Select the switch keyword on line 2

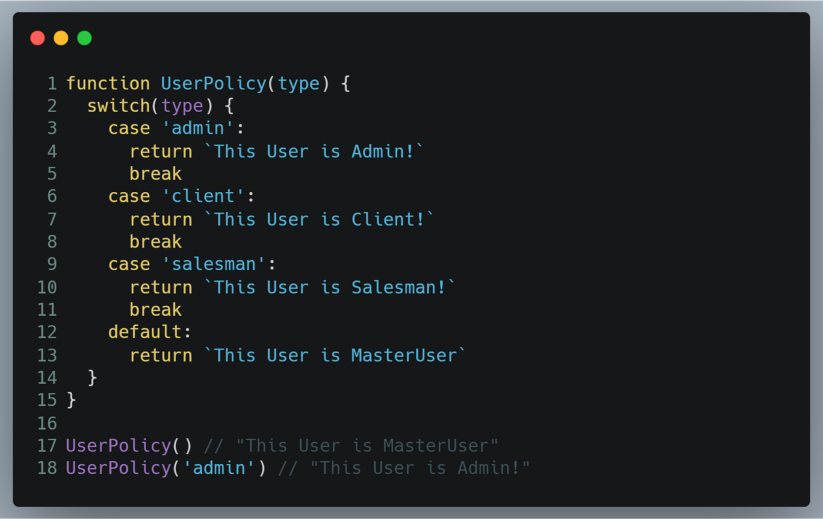pos(119,106)
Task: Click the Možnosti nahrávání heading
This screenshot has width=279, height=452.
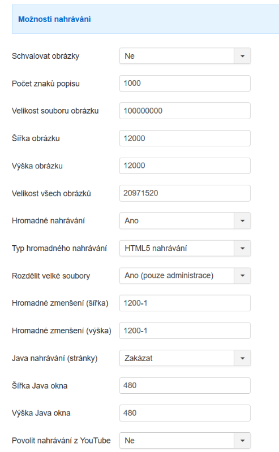Action: pyautogui.click(x=54, y=19)
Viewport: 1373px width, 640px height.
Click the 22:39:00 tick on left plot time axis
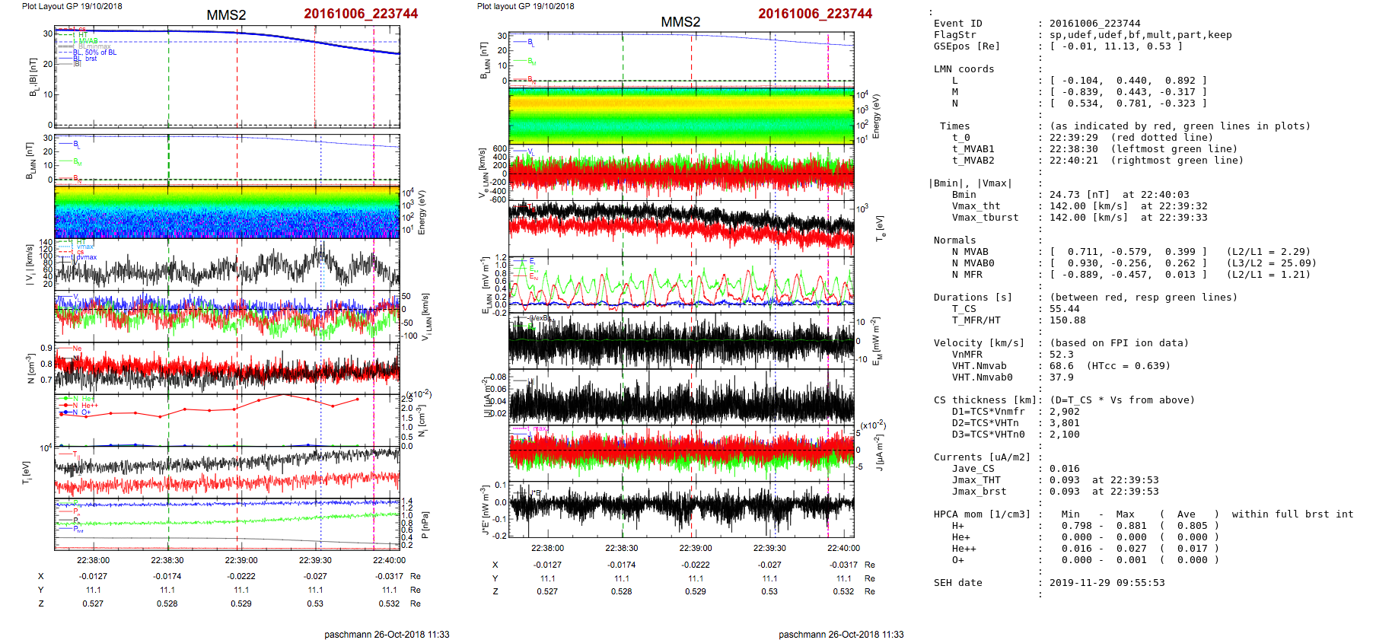[241, 560]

• _What you are asked to do_
In the answer, retype exactly and only the lines from the one holding "Task: Click the Možnosti nahrávání heading" through the end of the listing, keeping both ends and dropping every picture.

• _Your solution_
Task: Click the Možnosti nahrávání heading
This screenshot has width=279, height=452.
Action: pyautogui.click(x=54, y=19)
Viewport: 1373px width, 640px height.
Click the 22:39:00 tick on left plot time axis
[241, 560]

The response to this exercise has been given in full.